8. The method of claim 1 wherein the electrical impulse is of an amplitude of between about 1 to 12 volts.

9. The method of claim 1 wherein the electrical impulse has a pulsed on-time of between about 50 to 500 microseconds.

10. The method of claim 1 wherein the selected nerve fibers are nonadrenergic noncholinergic nerve fibers.

11. The method of claim 1 further comprising increasing a blood pressure of the patient during the applying step.

12. The method of claim 1 further comprising at least partially improving peristalsis function during the applying step.

13. The method of claim 1 wherein the electrical impulse is sufficient to trigger an improvement in the patient's condition or symptom in less than 3 hours.
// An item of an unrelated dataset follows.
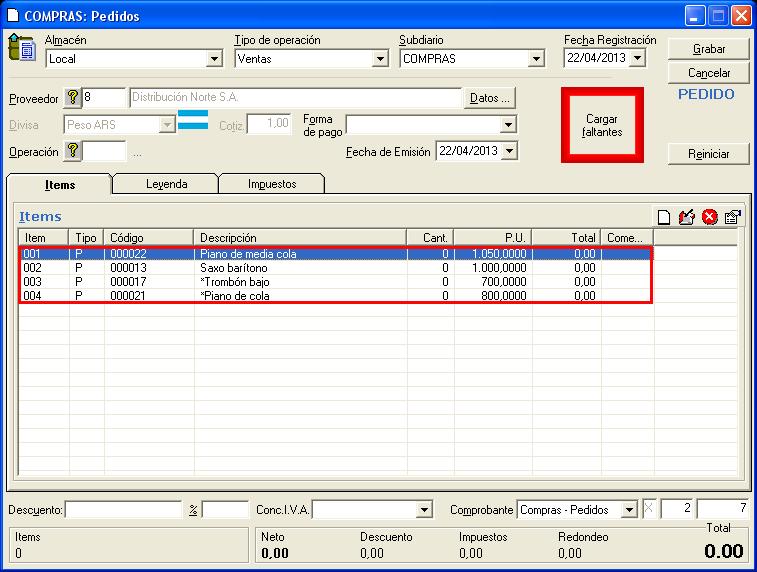The height and width of the screenshot is (572, 757).
Task: Toggle the X checkbox beside Comprobante
Action: (x=648, y=510)
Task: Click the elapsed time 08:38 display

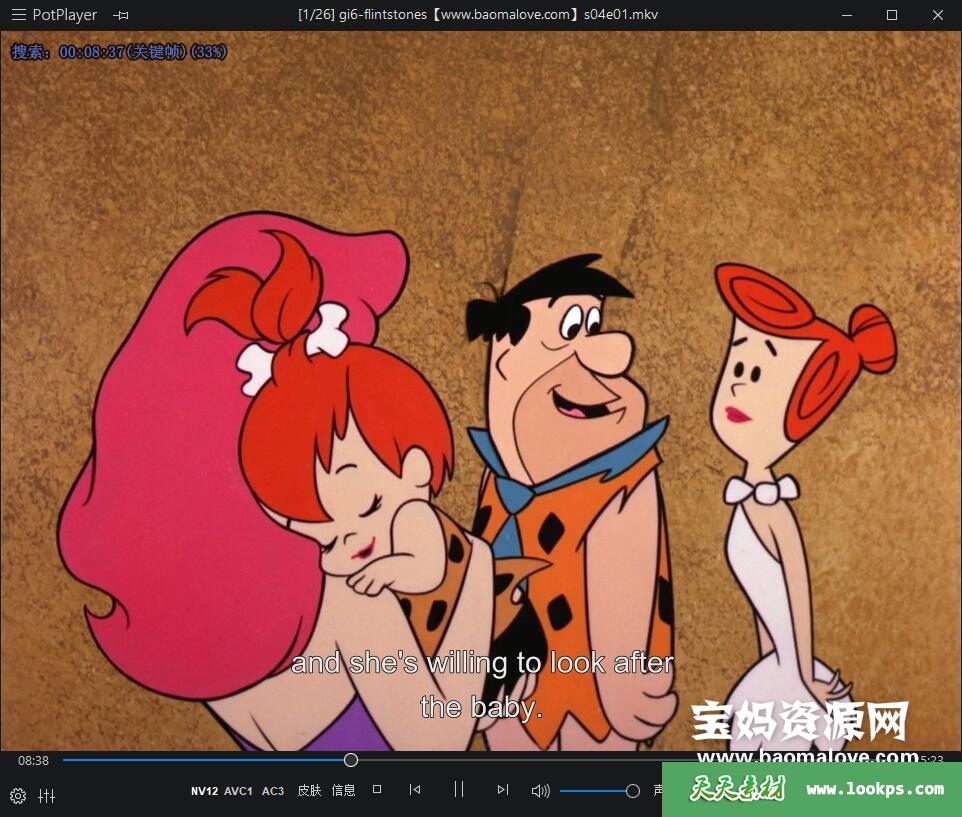Action: (x=33, y=760)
14. The method of claim 1 wherein the electrical impulse is sufficient to trigger an improvement in the patient's condition or symptom in less than 1 hour.

15. The method of claim 1 wherein the electrical impulse is sufficient to trigger an improvement in the patient's condition or symptom in less than 15 minutes.

16. A device for acutely treating a condition of a patient comprising:

a source of electrical energy;

an introducer configured for creating percutaneous access to a target region adjacent to, or in close proximity with, a carotid sheath of a patient; and

an electrode assembly coupled to the source of electrical energy and comprising at least one electrode sized for advancing to the target region, wherein the source of electrical energy is configured to apply an electrical impulse through the electrode to a selected nerve at the target region sufficient to modulate the nerve and treat the condition of the patient.

17. The device of claim 16 wherein the introducer comprises:

an access device for creating percutaneous access through a skin surface of a neck of the patient to the target region; and

a cannula having an inner lumen.

18. The device of claim 16 wherein the electrode assembly comprises an active electrode, a return electrode and electrical leads coupling the active and return electrodes to the source of electrical energy.

19. The device of claim 16 wherein the access device comprises a needle.

20. The device of claim 16 wherein the electrical impulse is sufficient to stimulate one or more selected nerve fibers responsible for smooth muscle dilation to increase the activity of said nerve fibers.

21. The device of claim 16 wherein the electrical impulse is sufficient to acutely reduce a magnitude of bronchial constriction in a patient.

22. The device of claim 16 wherein the electrical impulse is of a frequency between about 15 Hz to 50 Hz.

23. The device of claim 16 wherein the electrical impulse is of an amplitude of between about 1 to 12 volts.

24. The device of claim 16 wherein the electrical impulse has a pulsed on-time of between about 50 to 500 microseconds.